Most public Certificate Authorities (I personally recommend DigiCert) are going to be using a root+intermediate format, so you'll end up with four "blobs" of Base64 in your text file:
[Base64-encoded private key blob]
[Base64-encoded intermediate-signed server certificate]
[Base64-encoded root-signed intermediate CA cert]
[Base64-encoded root CA cert]
Note that there's nothing in between the END and BEGIN statements, nor preceding or following the sections. Even OpenSSL's tools for converting from PKCS#12 to PEM-encoded certificates may put "bag attributes" and other "human readable" information about the certificates in the files; you have to strip that garbage out of there for the file to be acceptable.

If you follow these rules for assembly, your file will be accepted by vCLog's certificate import function, and your connection will be verified as a trusted connection.

Wednesday, April 2, 2014

An odd thing happened on the way to the VSAN...

Object placement

Cormac Hogan has a nice post on the nature of VSAN from an "Objects & Components" perspective, Rawlinson Rivera describes witness creation & placement, and Duncan Epping teaches the user how to see the placement of objects in VSAN.

Based on these (and many other articles written by them and other authors—check out Duncan's compendium of VSAN links) I thought I had a pretty good idea of how a VM would be laid out on a VSAN datastore.

Turns out, I was wrong...

Default use case

Take a VM with a single VMDK and put it on a VSAN datastore with no storage policy, and you get the default configuration of Number of Failures to Tolerate (nFT) = 1 and Number of Disk Stripes per Object (nSO) = 1. You'd expect to see the disk mirrored between two hosts, with a third host acting as witness:
Image shamelessly copied from Duncan
If you drill down into the object information on the Web Client, it bears out what you'd expect:

Multi-stripe use case

The purpose of the "Number of Disk Stripes per Object" policy is to leverage additional disks in a host to provide more performance. The help text from the nSO policy is as follows:
The number of HDDs across which each replica of a storage object is striped. A value higher than 1 may result in better performance (for e.g. when flash read cache misses need to get services from HDD), but also results in higher use of system resources. Default value 1, Maximum value: 12.
In practice, adding additional stripes results in VSAN adding a new "RAID 0" layer in the leaf objects hierarchy under the "RAID 1" layer. That first level is the per-host distribution of objects needed to meet the nFT policy rule; this second layer represents the per-host distribution of objects necessary to meet the nSO policy rule.

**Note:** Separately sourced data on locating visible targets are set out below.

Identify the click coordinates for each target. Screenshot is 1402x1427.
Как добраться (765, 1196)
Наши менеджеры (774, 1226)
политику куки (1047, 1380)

As you can see from the diagram, the stripes for a single replica aren't necessarily written to the same host. Somehow, I'd gotten the impression that a replica had a 1:1 relationship with a host, which isn't the way it's run in practice.

I'd also been misreading the details in the web client for the distribution of the components; when all your disks have a display name that only varies in the least-significant places of the "naa" identifier, it's easy to get confused. To get around that, I renamed all my devices to reflect the host.slot and type so I could see where everything landed at a glance:

As this screencap shows, the VM's disk is a 4-part stripe, split among all three of my hosts. One host (esx2) has all four components, so the other hosts need enough "secondary" witnesses to balance it out (three for esx3 because it hold one data component, one for host esx1 because it holds three data components). There's also a "tiebreaker" witness (on esx1) because the sum of the data components and secondary witnesses is an even number.

The other disks show similar distribution, but the details of disk utilization is not the same. The only thing I've found to be fairly consistent in my testing is that one host will always get an entire replica, while the other two hosts share components for the other replica; this occurs for all policies with nSO>1. If you have more than 3 hosts, your results will likely be different.